Stored data:
────────────────

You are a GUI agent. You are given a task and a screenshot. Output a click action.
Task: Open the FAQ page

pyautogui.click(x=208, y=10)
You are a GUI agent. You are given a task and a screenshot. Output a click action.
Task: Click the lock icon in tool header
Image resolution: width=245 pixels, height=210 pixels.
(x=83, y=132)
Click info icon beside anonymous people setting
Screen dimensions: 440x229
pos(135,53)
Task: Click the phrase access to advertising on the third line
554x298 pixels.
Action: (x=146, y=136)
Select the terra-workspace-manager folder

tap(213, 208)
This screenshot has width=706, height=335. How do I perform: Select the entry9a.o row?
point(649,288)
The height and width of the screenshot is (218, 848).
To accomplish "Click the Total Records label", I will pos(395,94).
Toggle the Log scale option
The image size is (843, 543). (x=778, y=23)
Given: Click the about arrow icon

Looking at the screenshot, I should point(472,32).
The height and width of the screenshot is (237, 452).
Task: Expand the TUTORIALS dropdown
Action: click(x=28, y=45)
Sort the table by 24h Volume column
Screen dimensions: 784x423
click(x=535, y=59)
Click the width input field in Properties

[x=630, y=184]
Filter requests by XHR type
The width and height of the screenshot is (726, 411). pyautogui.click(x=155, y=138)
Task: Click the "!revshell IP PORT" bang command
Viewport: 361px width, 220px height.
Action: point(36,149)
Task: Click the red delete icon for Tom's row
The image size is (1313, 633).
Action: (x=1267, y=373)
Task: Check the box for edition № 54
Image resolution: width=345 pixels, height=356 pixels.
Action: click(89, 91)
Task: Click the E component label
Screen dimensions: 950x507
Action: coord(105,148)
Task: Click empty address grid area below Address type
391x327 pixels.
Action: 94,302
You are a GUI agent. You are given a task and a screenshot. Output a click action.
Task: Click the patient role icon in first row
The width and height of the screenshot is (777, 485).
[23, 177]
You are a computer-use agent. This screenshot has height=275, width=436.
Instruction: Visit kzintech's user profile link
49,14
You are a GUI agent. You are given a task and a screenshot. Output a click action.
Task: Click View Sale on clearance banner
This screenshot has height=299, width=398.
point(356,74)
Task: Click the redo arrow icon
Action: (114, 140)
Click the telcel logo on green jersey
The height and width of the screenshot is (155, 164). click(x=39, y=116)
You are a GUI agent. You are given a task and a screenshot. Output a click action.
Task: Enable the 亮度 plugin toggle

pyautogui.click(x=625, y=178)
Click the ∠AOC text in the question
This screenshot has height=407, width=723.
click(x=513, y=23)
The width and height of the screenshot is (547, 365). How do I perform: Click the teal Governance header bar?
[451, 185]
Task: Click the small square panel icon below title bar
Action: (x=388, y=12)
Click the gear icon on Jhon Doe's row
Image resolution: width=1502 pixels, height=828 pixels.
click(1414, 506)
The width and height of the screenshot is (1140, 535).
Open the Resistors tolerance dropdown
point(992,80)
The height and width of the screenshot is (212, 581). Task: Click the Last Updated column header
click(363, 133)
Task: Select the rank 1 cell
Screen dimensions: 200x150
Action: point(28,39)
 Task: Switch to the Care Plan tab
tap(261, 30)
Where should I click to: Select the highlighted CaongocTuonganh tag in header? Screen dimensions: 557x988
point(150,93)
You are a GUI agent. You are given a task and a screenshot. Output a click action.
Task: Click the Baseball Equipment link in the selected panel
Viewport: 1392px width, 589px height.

────────────────

Your goal: Beginning with the line that has "Where should I", set down each line through the last one above, exactly, and nothing else.

Answer to this exercise:
Where should I click to: Select the highlighted CaongocTuonganh tag in header? Screen dimensions: 557x988
point(150,93)
You are a GUI agent. You are given a task and a screenshot. Output a click action.
Task: Click the Baseball Equipment link in the selected panel
Viewport: 1392px width, 589px height.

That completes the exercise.